11.                                       Le pourvoi de D. est fondé s'agissant de l'infraction à l'article 138 CP et partiellement bien-fondé s'agissant de l'infraction à l'article 197 al.3 CP; le premier juge, à qui la cause sera renvoyée, devra statuer sur la quotité de la peine en considérant que l'infraction concerne uniquement le commerce de films vidéos et non de bandes dessinées.
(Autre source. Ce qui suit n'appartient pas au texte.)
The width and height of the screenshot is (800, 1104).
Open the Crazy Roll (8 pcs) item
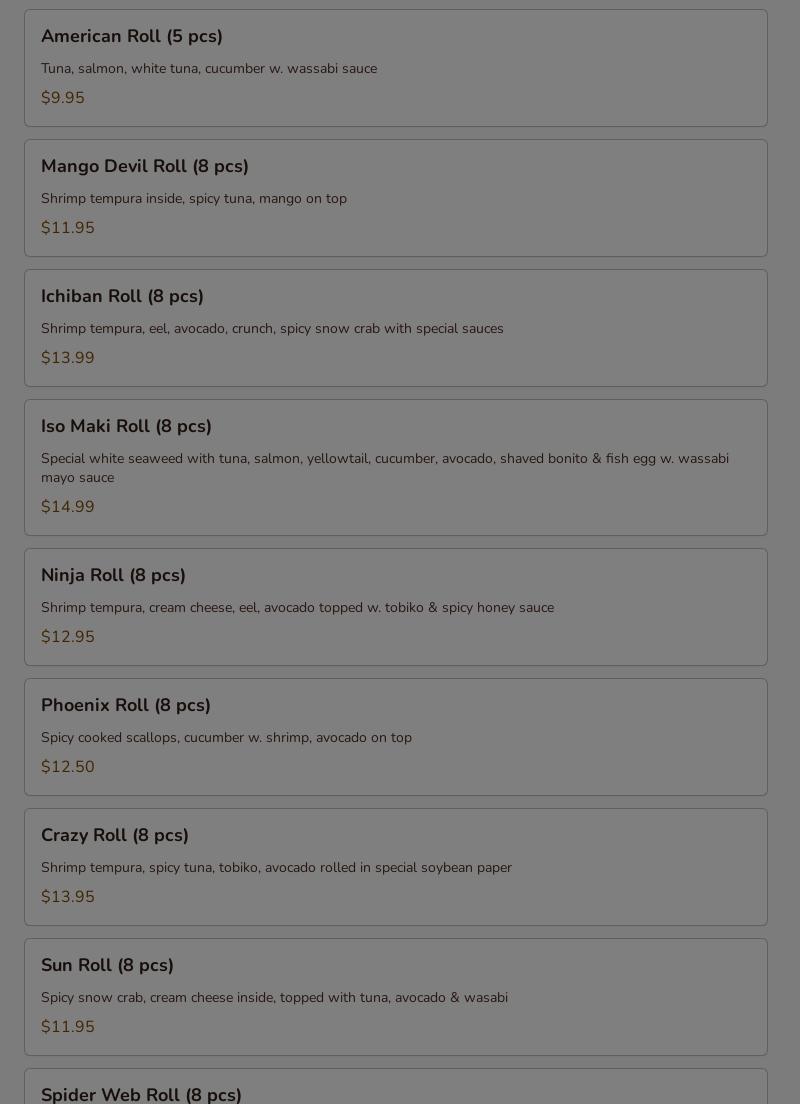click(396, 867)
Il ne perdra pas de vue l'infraction à la LAVS déjà retenue en première instance et non contestée.

                        Vu le sort de la cause, il convient de mettre une partie des frais, arrêtée à 220 francs, à la charge du recourant.

Par ces motifs,

LA COUR DE CASSATION PENALE

 

1.    Admet partiellement le pourvoi de C..

2.     Casse les chiffres 1 et 2 du jugement du Tribunal de police du district de Boudry du 5 mars 1998.
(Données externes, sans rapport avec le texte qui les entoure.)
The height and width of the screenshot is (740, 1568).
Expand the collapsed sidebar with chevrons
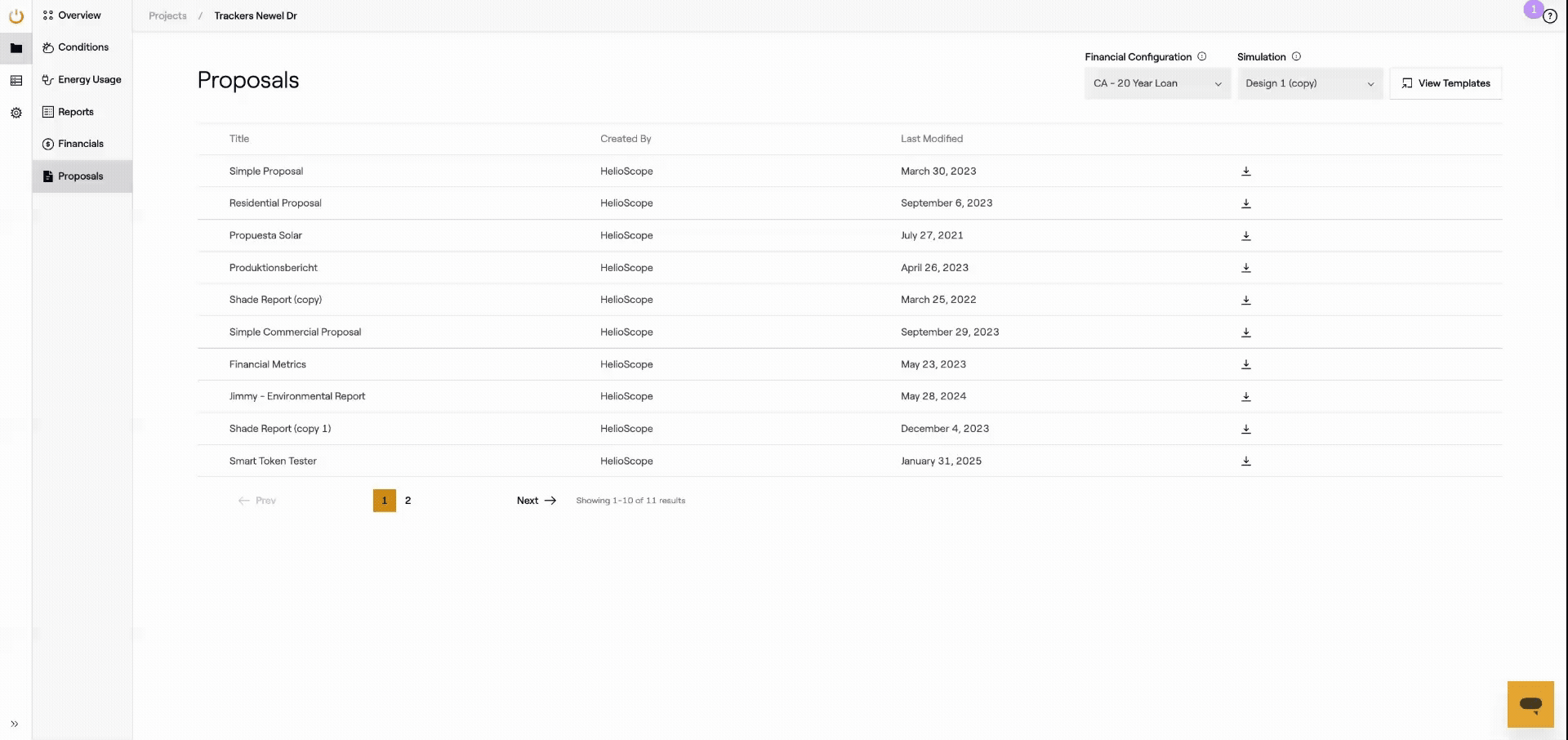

3.     Prononce l'acquittement de C. s'agissant des préventions aux articles 195 CP (encouragement à la prostitution), 188 CP (actes d'ordre sexuel avec des personnes dépendantes) et 197/3 CP (pornographie).

4.     Renvoie pour le surplus la cause au premier juge pour nouveau jugement au sens des considérants ci-dessus.

5.     Laisse les frais à la charge de l'Etat.

6.     Fixe à 500 francs, TVA comprise, l'indemnité due à Me Y., avocat d'office de C..

7.     Admet partiellement le pourvoi de V..

8.     Casse le chiffre 3 du jugement du Tribunal de police du district de Boudry du 5 mars 1998.

9.     Prononce l'acquittement de V. s'agissant de la prévention à l'article 195 CP (encouragement à la prostitution).

10.   Renvoie pour le surplus la cause au premier juge pour nouveau jugement au sens des considérants ci-dessus.

11.     Condamne V. à une partie des frais de la cause, arrêtés à220 francs.

12.     Fixe à 300 francs, TVA comprise, l'indemnité due à Me Z., avocat d'office de V..

13.     Admet partiellement le pourvoi de D..

14.  Casse le chiffre 6 du jugement du Tribunal de police du district de Boudry du 5 mars 1998.

15.   Renvoie la cause au premier juge pour nouveau jugement au sens des considérants ci-dessus.

16.   Condamne D. à une partie des frais de la cause, arrêtés à 220 francs.